• _WHAT THIS TASK INVOLVES_
Can you convert the items below into a JSON list of strings, with one string per line and blank lines skipped, for every item, and leave the pictures out of your answer?

====

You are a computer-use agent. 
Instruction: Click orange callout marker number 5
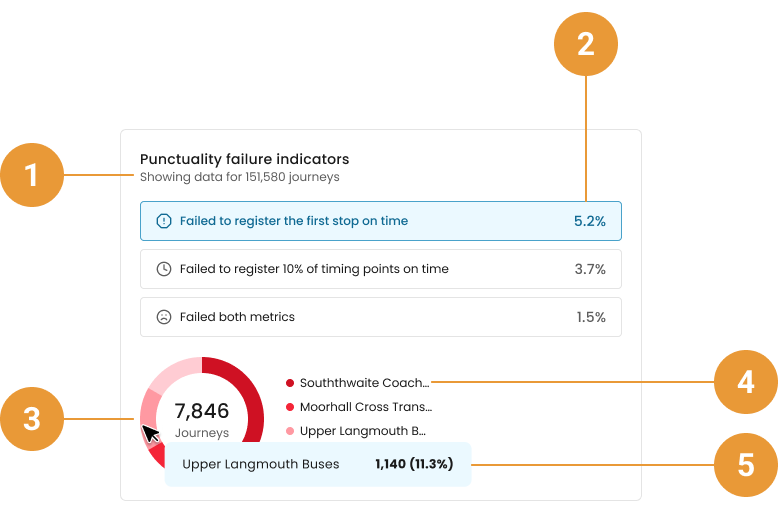746,465
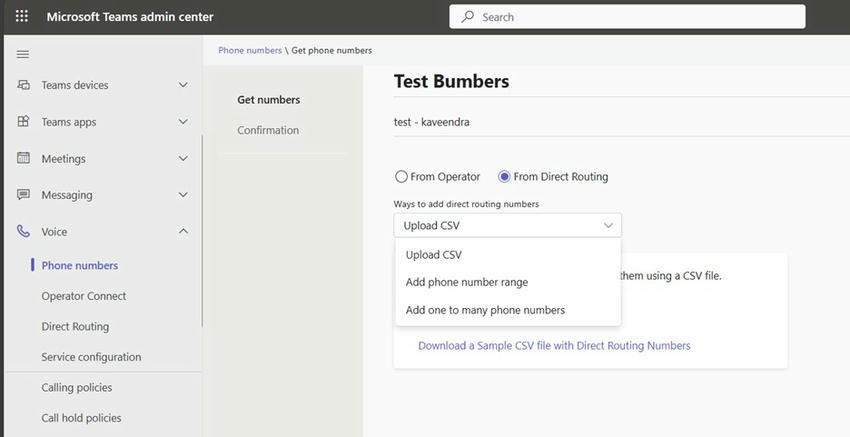
Task: Open Calling policies in sidebar
Action: coord(76,387)
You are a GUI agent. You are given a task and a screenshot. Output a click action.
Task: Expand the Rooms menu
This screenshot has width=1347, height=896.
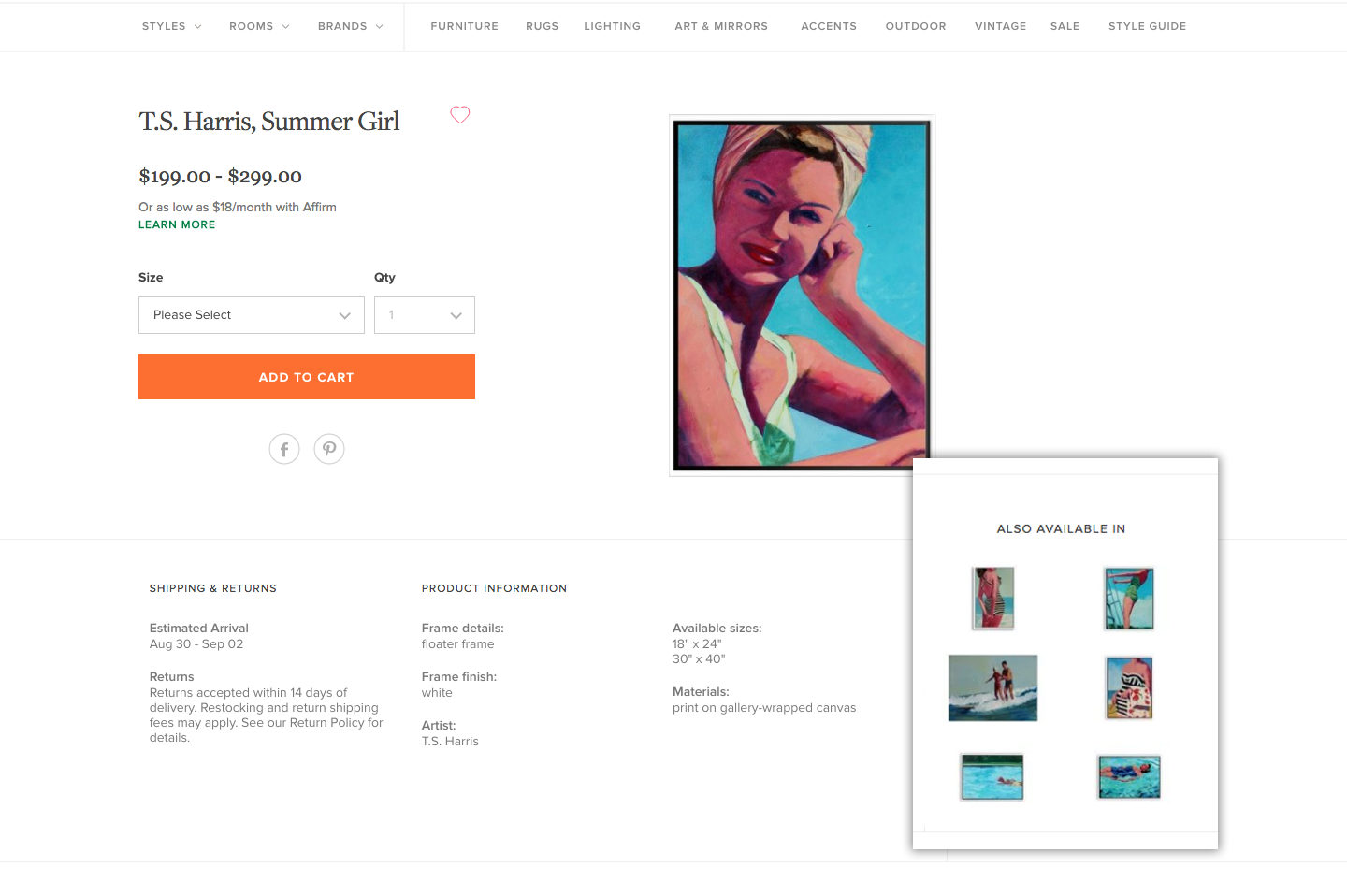pyautogui.click(x=260, y=26)
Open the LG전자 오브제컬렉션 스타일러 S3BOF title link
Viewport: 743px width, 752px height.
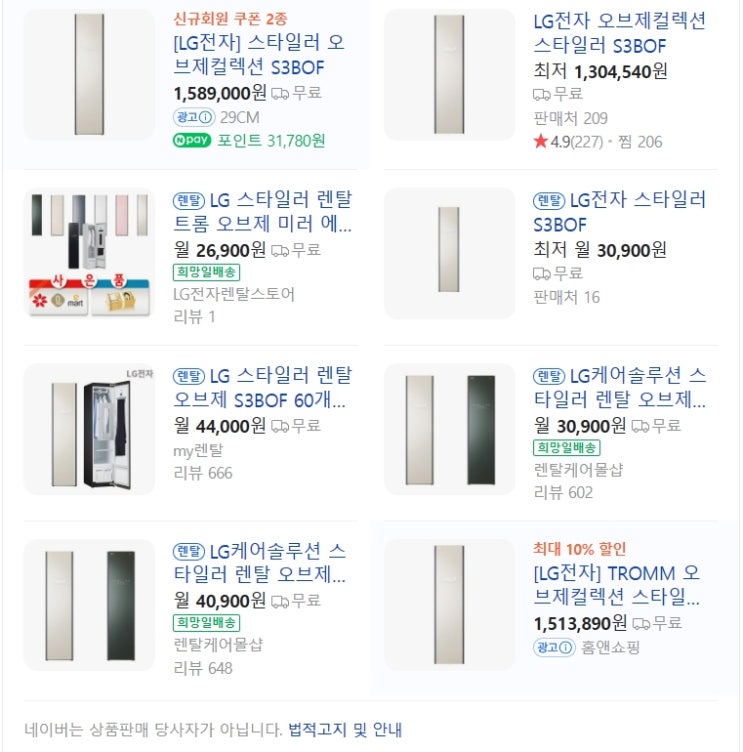click(x=619, y=33)
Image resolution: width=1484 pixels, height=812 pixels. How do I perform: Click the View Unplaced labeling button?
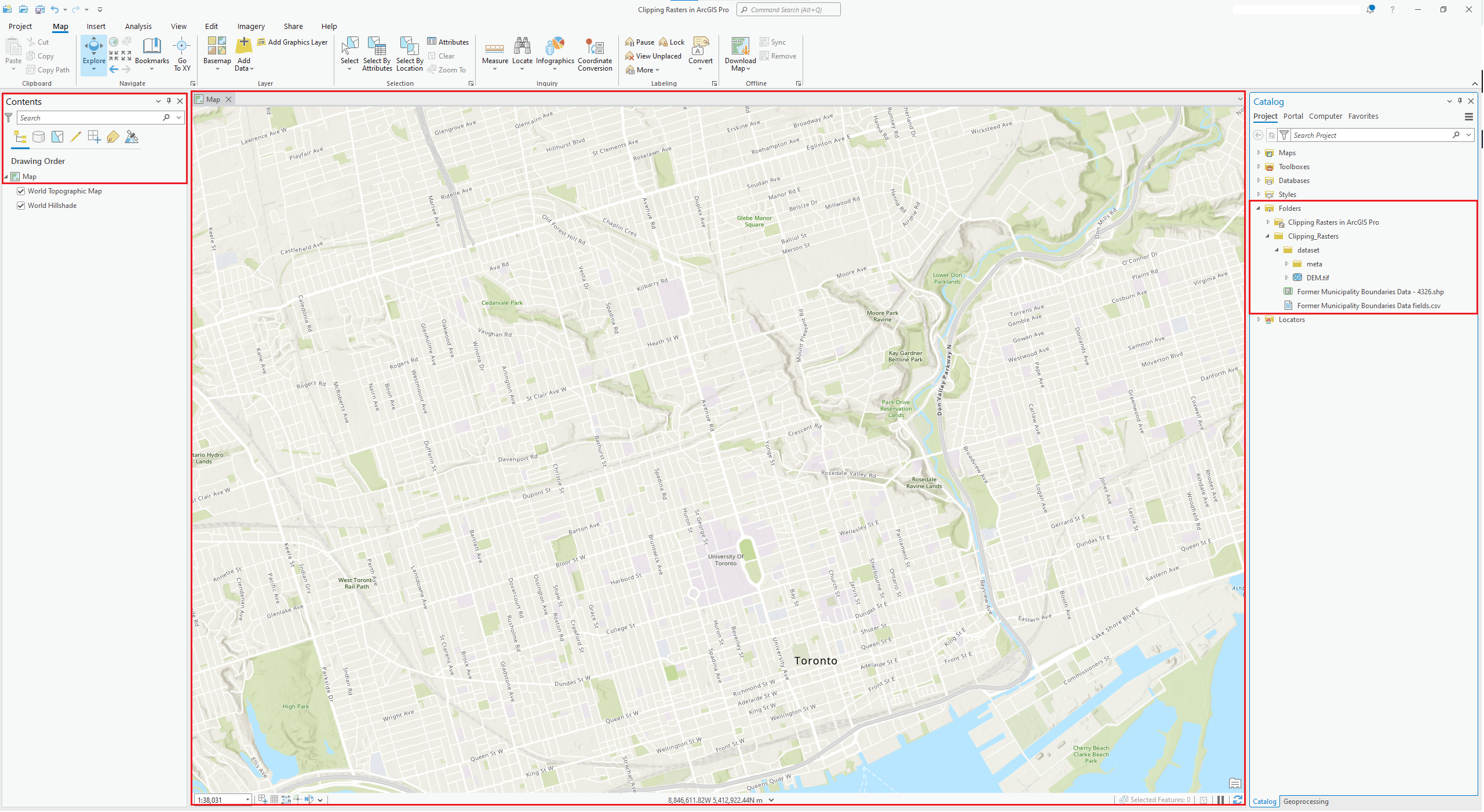coord(653,56)
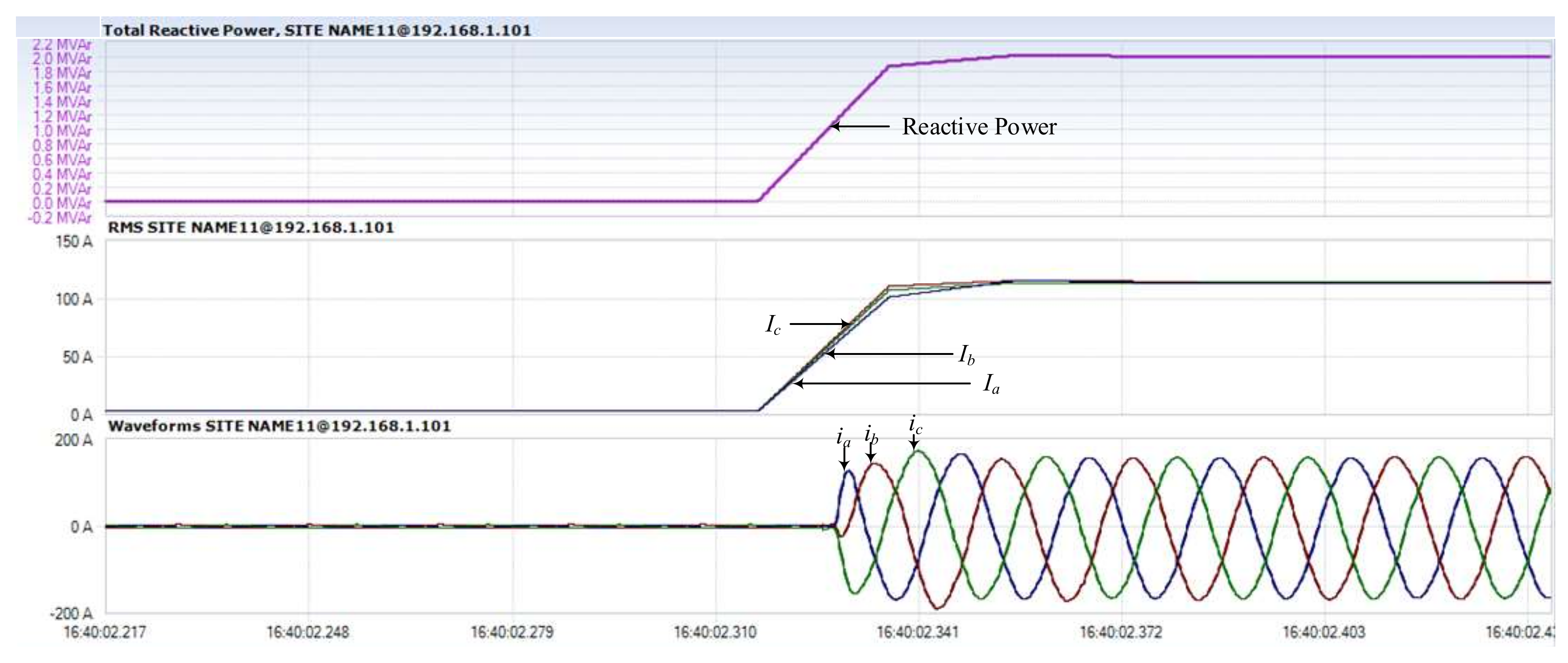This screenshot has height=663, width=1568.
Task: Click the Ic label in RMS chart
Action: click(772, 324)
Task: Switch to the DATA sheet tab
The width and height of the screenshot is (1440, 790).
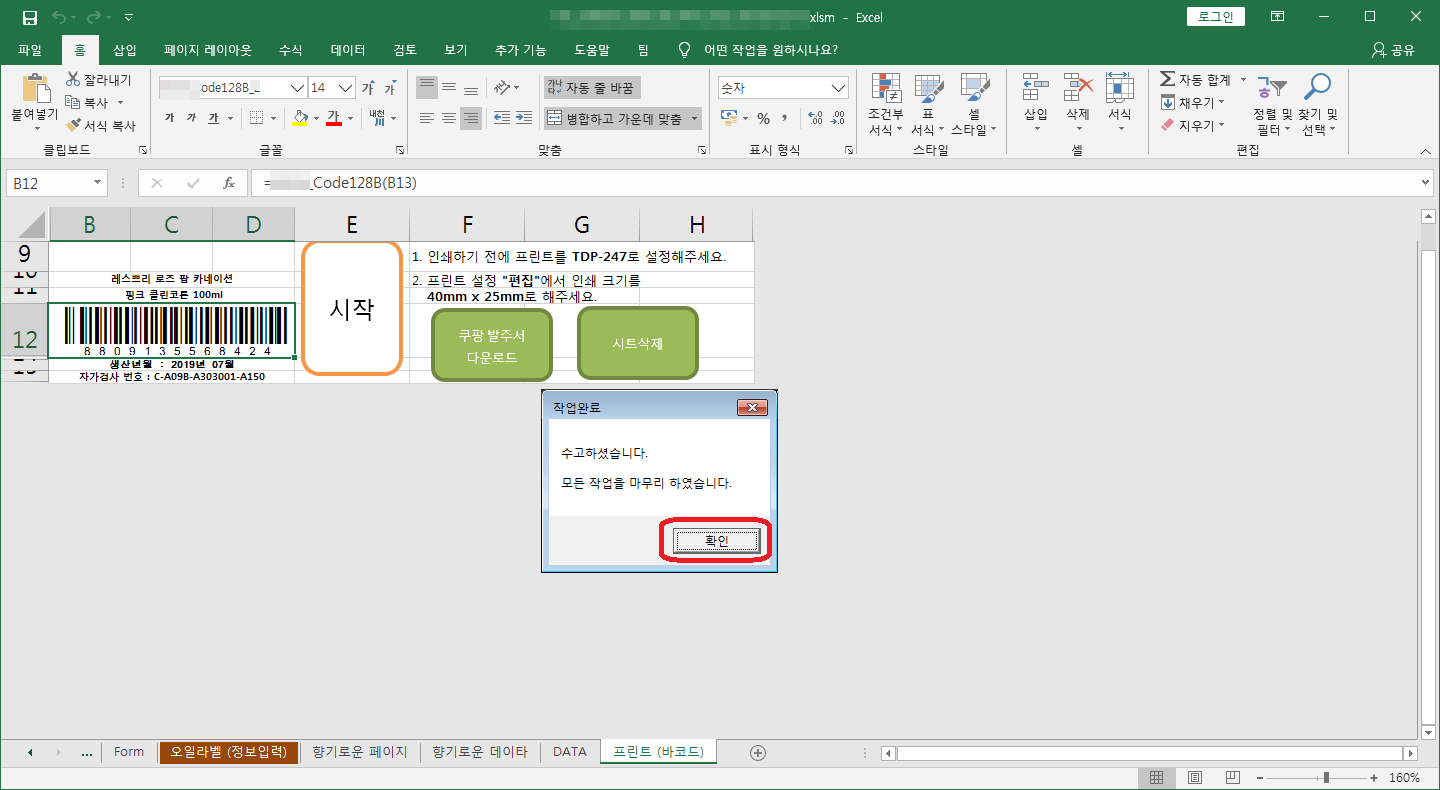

====

• _WORKED ANSWER_
[
  "You are a computer-use agent. ",
  "Instruction: Click orange callout marker number 5",
  "746,465",
  "Task: Open Calling policies in sidebar",
  "Action: coord(76,387)",
  "You are a GUI agent. You are given a task and a screenshot. Output a click action.",
  "Task: Expand the Rooms menu",
  "This screenshot has width=1347, height=896.",
  "pyautogui.click(x=260, y=26)",
  "Open the LG전자 오브제컬렉션 스타일러 S3BOF title link",
  "Viewport: 743px width, 752px height.",
  "click(x=619, y=33)",
  "Image resolution: width=1484 pixels, height=812 pixels. How do I perform: Click the View Unplaced labeling button?",
  "coord(653,56)",
  "This screenshot has height=663, width=1568.",
  "Task: Click the Ic label in RMS chart",
  "Action: click(772, 324)",
  "Task: Switch to the DATA sheet tab",
  "The width and height of the screenshot is (1440, 790)."
]